The interesting feature of the worm-come-Trojan is its design and delivery, which resembles the sort of malevolence that is utterly standard in Windows world.
Using an 'Is this you in this video?' link on Facebook, Twitter and other social media as the lure, infection starts with a Java applet downloading remote malware that sets itself to run automatically at startup. This then hijacks the user's email software in order to spam further links, and modifies the system's password settings.
From the point of infection, the Mac can be remotely monitored and any files on it are at risk of being stolen.
One unusual aspect of the malware is that its Java architecture allows it to hit Mac, Windows and Linux users. In-browser exploits using Java are common in Windows, and not unheard of in Macs either, but doing both at the same time is a rare approach. This hints that integrated malware could become more common in future.
"This is a sobering reminder that hackers are turning their efforts toward Mac OS X as Apple's market share grows, and users should be vigilant in protecting their computers and taking precautions when surfing the web," said SecureMac researcher, Nicholas Ptacek.
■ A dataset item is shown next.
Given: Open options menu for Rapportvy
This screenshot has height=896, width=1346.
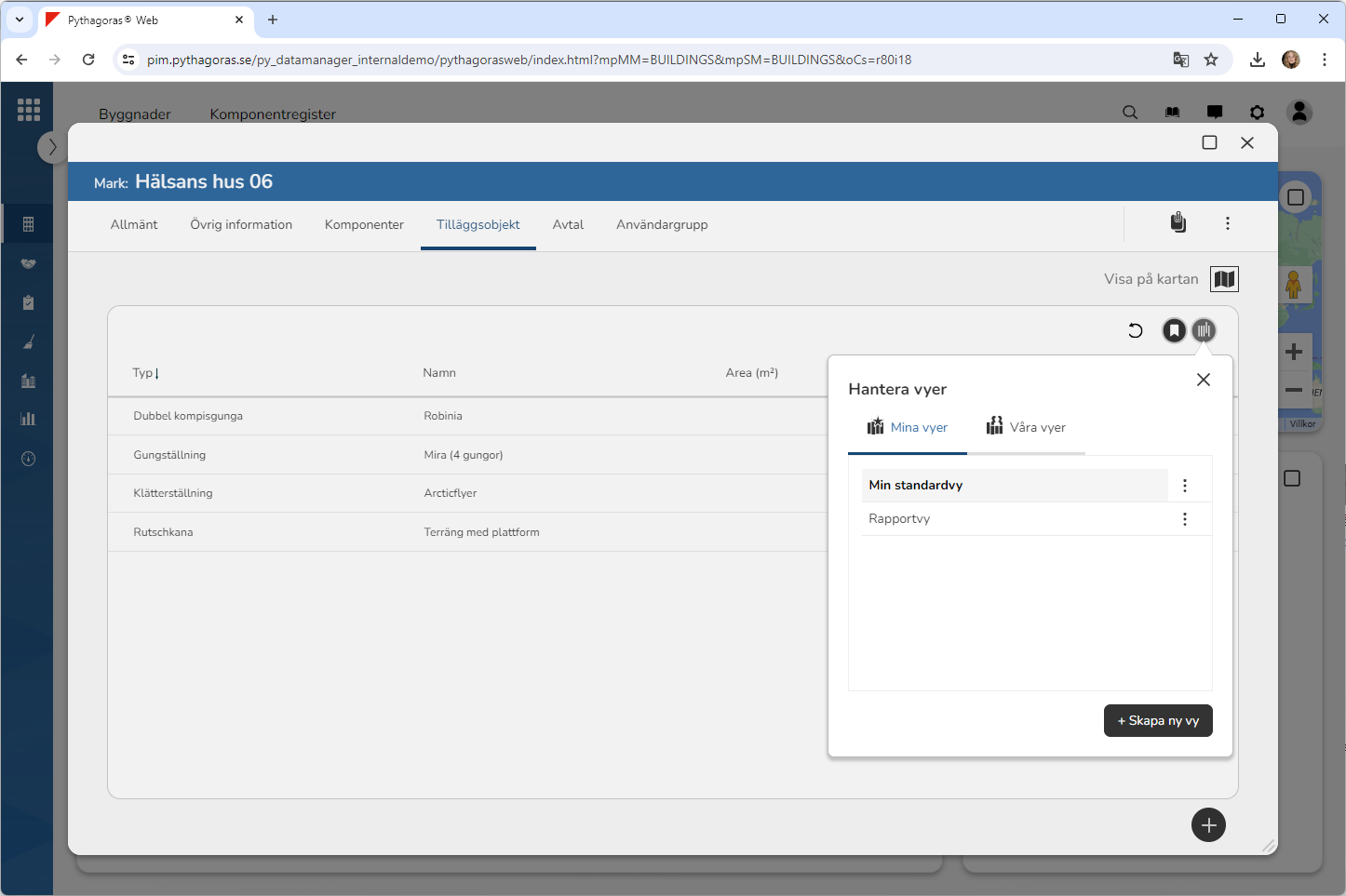Looking at the screenshot, I should click(x=1184, y=519).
As with any Java exploit, the simplest defence it to turn off Java in the browser. That will cause problems when browsing come websites, however.
At the time of going to press, PC Advisor's sister title Techworld could not confirm that any of the Mac security products from vendors better known for their PC security suites protected against Boonana-a. Intego and SecureMac have put out warnings and it is likely that the Koobface connection will allow them to update in due course.
"While Intego has evidence of several infections in the wild, we are not currently able to go beyond this step, as either the malicious malware has bugs preventing it from running correctly, or the servers it contacts are not active or are not serving the correct files," said an analysis put out by Intego researchers.
"Technically, it propagates as a worm, is installed via a Trojan Horse, and installs a rootkit, backdoor, command and control, and other elements," the company added.